━━━━━ Source records
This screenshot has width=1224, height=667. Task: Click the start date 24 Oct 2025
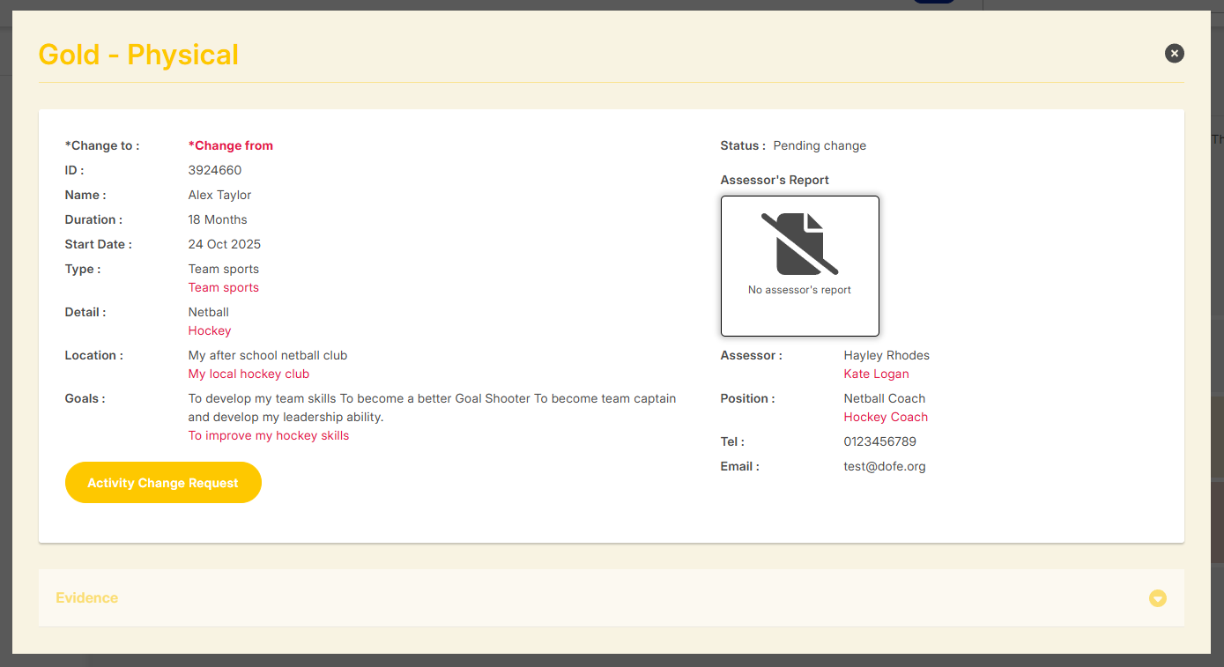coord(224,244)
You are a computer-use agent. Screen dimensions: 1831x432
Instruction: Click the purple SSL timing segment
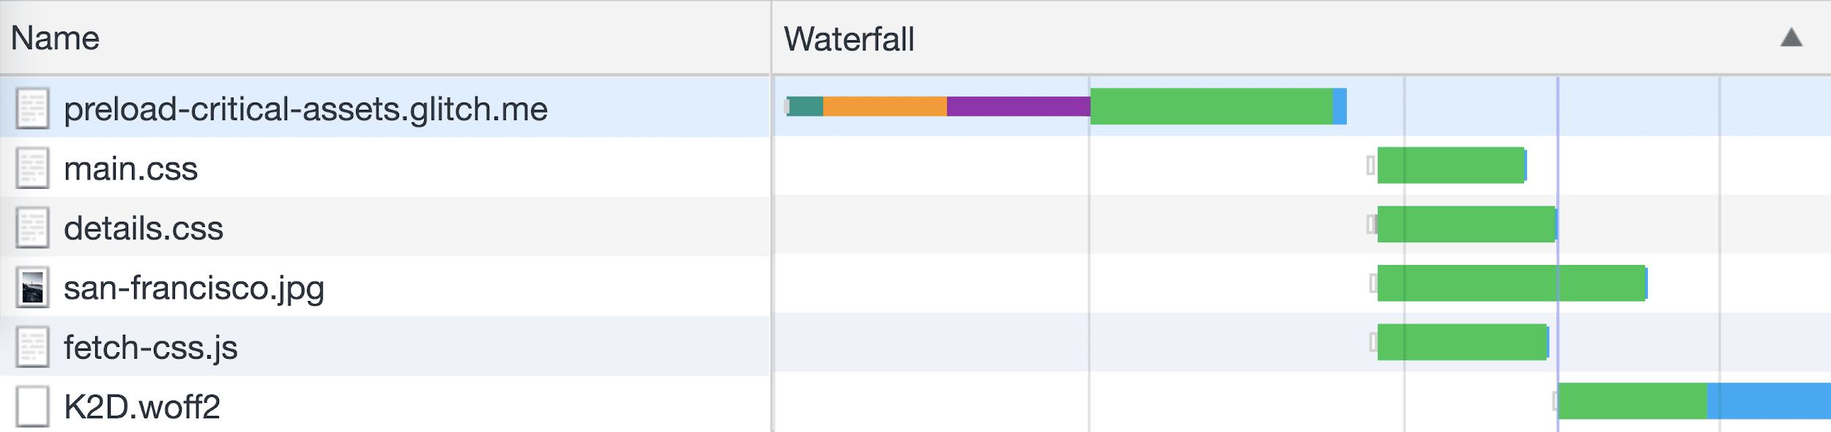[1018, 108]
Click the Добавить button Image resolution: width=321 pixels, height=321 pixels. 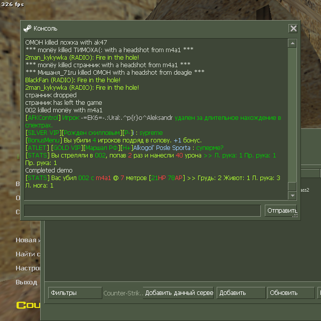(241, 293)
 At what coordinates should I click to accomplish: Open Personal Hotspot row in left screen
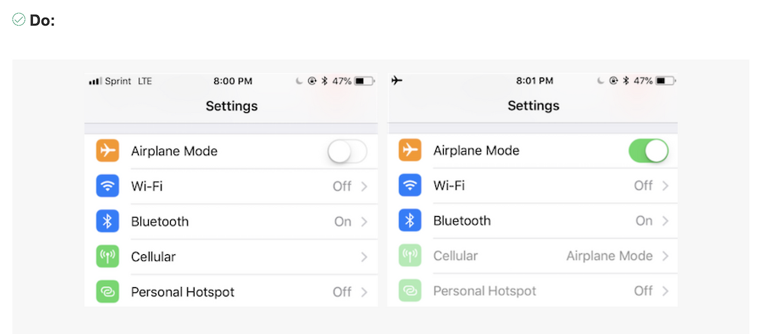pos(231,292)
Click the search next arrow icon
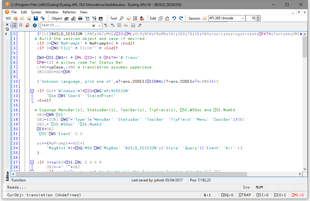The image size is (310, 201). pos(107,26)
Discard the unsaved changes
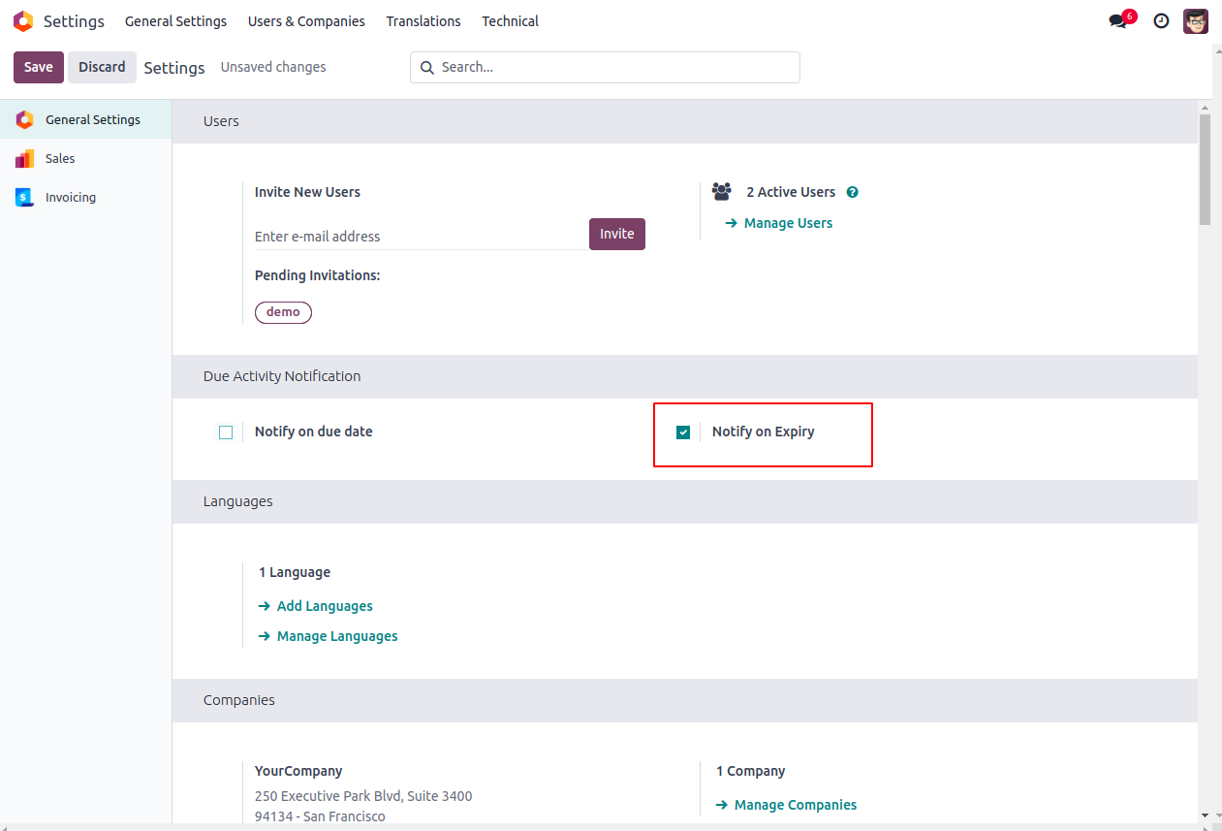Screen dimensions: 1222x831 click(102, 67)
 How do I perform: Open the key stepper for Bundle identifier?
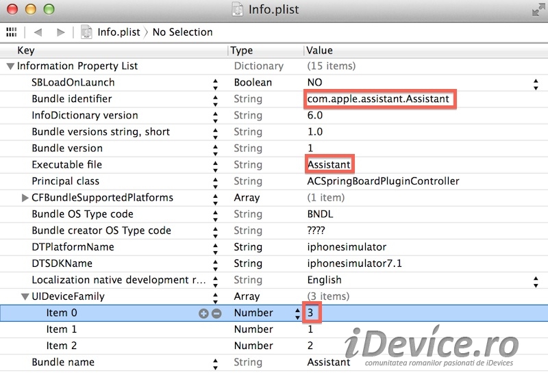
━━━━━━━━━━
━━━━━ Source records
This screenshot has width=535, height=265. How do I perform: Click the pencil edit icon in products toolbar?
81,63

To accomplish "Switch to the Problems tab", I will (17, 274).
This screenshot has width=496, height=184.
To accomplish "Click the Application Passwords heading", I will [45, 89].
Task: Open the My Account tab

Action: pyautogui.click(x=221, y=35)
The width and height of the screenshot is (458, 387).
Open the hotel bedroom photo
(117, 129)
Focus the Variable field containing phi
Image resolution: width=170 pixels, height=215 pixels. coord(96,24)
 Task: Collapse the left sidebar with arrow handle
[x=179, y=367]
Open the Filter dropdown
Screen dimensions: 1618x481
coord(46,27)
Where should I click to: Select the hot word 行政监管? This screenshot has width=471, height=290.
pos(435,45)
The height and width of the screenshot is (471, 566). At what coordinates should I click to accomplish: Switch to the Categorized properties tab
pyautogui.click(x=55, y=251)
━━━━━━━━━━
━━━━━ Source records
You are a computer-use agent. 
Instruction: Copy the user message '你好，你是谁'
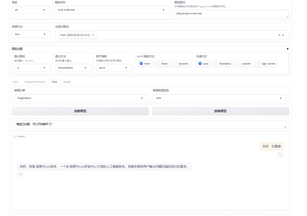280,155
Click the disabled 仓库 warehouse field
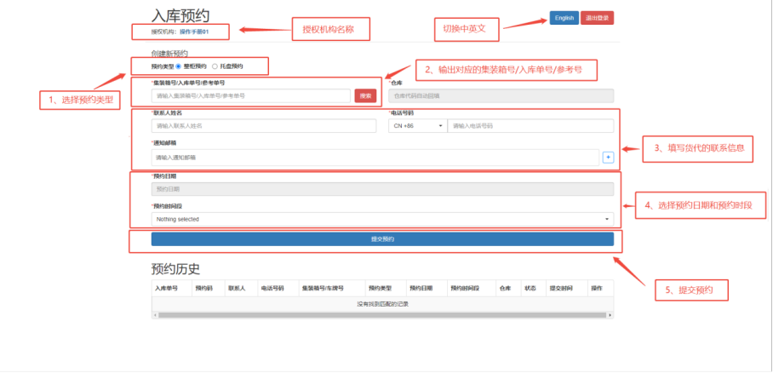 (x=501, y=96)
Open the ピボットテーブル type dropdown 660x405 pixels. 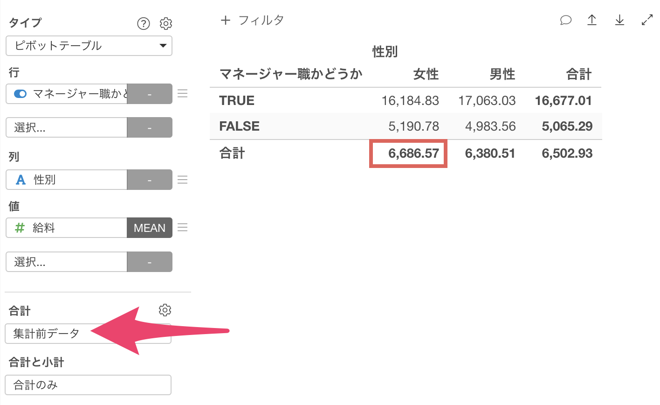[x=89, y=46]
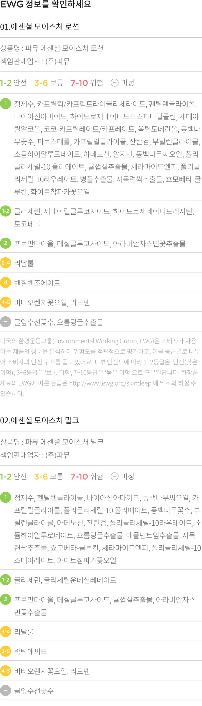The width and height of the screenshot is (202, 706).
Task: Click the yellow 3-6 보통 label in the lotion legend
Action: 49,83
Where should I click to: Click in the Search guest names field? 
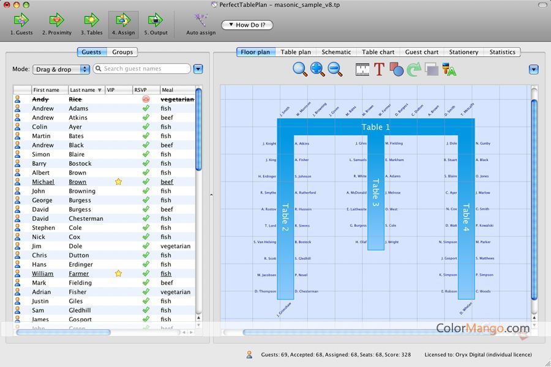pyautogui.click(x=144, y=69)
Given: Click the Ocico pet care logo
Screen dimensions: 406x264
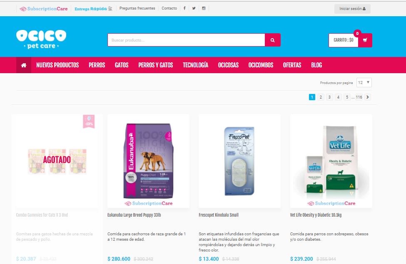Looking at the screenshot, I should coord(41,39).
━━━━━━━━━━
**Work order**
If a line of the data contains "will", copy it out.

**Task response**
To accomplish "Switch to the Problems tab", I will (17, 274).
To accomplish "Click the Application Passwords heading", I will [45, 89].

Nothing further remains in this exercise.